Minor To reproduce the issue:
1. Perform a backUpAll on a DS instance
2. Set up a new DS instance and restore all backends
3. Start the new DS instance. It fails with the following errors.
[12/Jun/2019:13:52:27 +0800] category=CONFIG severity=ERROR msgID=116 msg=An error occurred while trying to initialize a backend loaded from class org.opends.server.backends.TrustStoreBackend with the information in configuration entry ds-cfg-backend-id=ads-truststore,cn=Backends,cn=config: InitializationException: Error while trying to add certificate ads-certificate to the trust store file db/ads-truststore/ads-truststore: KeyStoreException(java.io.IOException: Keystore was tampered with, or password was incorrect) (TrustStoreBackend.java:880 TrustStoreBackend.java:165 BackendConfigManager.java:854 BackendConfigManager.java:837 BackendConfigManager.java:247 BackendConfigManager.java:224 BackendConfigManager.java:215 BackendConfigManager.java:156 DirectoryServer.java:1477 DirectoryServer.java:1323 DirectoryServer.java:4037).
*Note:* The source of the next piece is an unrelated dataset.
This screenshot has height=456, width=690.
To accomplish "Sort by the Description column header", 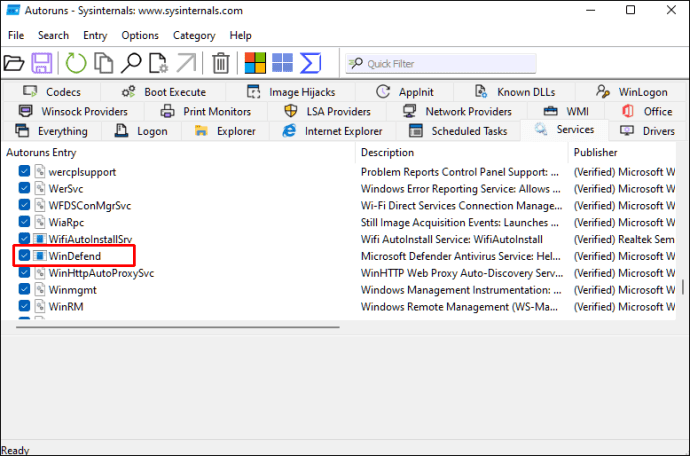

This backend will be disabled
[12/Jun/2019:13:52:27 +0800] category=CORE severity=NOTICE msgID=139 msg=The Directory Server has sent an alert notification generated by class org.opends.server.core.DirectoryServer (alert type org.opends.server.DirectoryServerShutdown, alert ID org.opends.messages.core-141): The Directory Server has started the shutdown process. The shutdown was initiated by an instance of class org.opends.server.core.DirectoryServer and the reason provided for the shutdown was An error occurred while attempting to bootstrap the Directory Server: CryptoManager failed to add entry "ds-cfg-key-id=ads-certificate,cn=ads-truststore" to initiate instance key generation
The workaround is to copy over opendj/db/ads-truststore/ads-truststore.pin from the old instance.